Passage to read —
The maxim “Perception is reality” may have been true for decades, but now, perception isn’t what you’re fed in newspapers or on television, it’s what you choose to ingest on your phone or laptop.
We believe what we want to believe. We perceive what we want to perceive. At least that’s how it feels right now.
Maybe over time, Brady’s legacy and place in this period becomes easier to define than it probably feels right now. We are too close, the way we were with Ali who was vilified in the sixties and seventies, deified as time went on and the appreciation for what he stood for grew. (Certainly, Ali was far more outspoken with his politics and religious beliefs than Brady is or has been).
Currently, Brady is not universally beloved. It took five Super Bowl wins, the last of which came under Shakespearean circumstances (suspension, seriously ill mother, impossible deficit to overcome) for the GOAT tag to be grudgingly handed over.
Mike Florio of Pro Football Talk and NBC has a theory on that.

Recorded data —

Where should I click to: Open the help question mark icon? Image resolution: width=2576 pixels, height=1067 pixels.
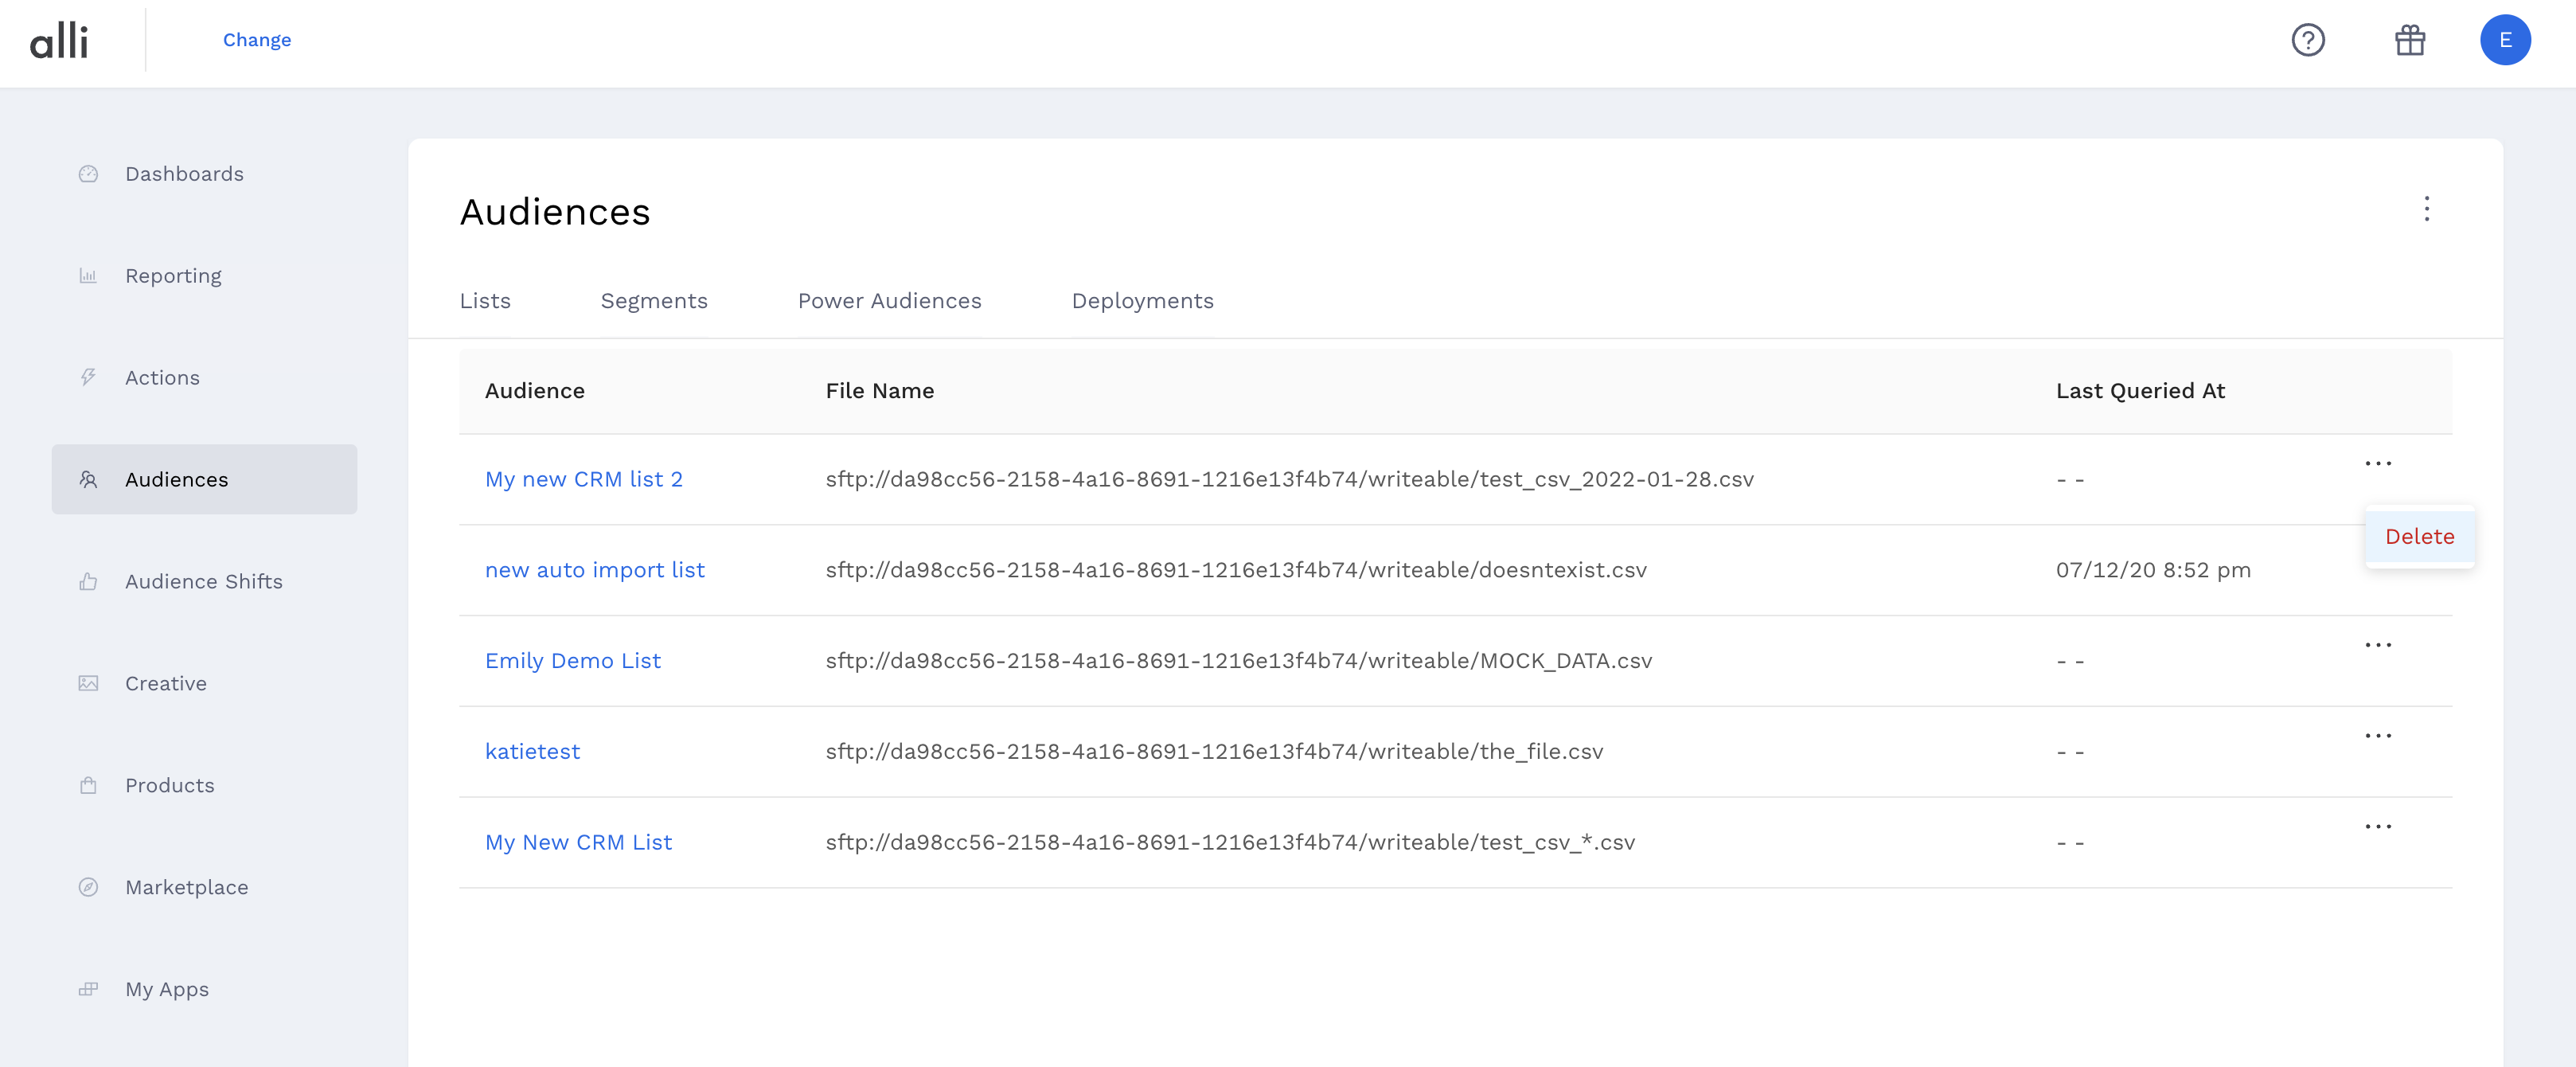click(x=2308, y=40)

Instruction — Pick up the piece on Tom Brady's legacy after its last sentence and keep writing it.

The answer —
“We’ve never seen anything like this before and typically, as sports fans, we root for a Tom Brady in a situation like this,” said Florio. “But I think what separates him from (being celebrated like) a Michael Jordan, a Tiger Woods, a Muhammad Ali, a LeBron James is the passion that is inherent to being a football fan.
“Unless you are a Patriots fan, you don’t want to witness this kind of history,” Florio continued. “Every championship he wins is one less championship for the rest of the league and you are sick and tired of the New England Patriots if you are a Steelers fan or a Jets fan or a Dolphins fan. You don’t want to witness history. You want your team to make history.”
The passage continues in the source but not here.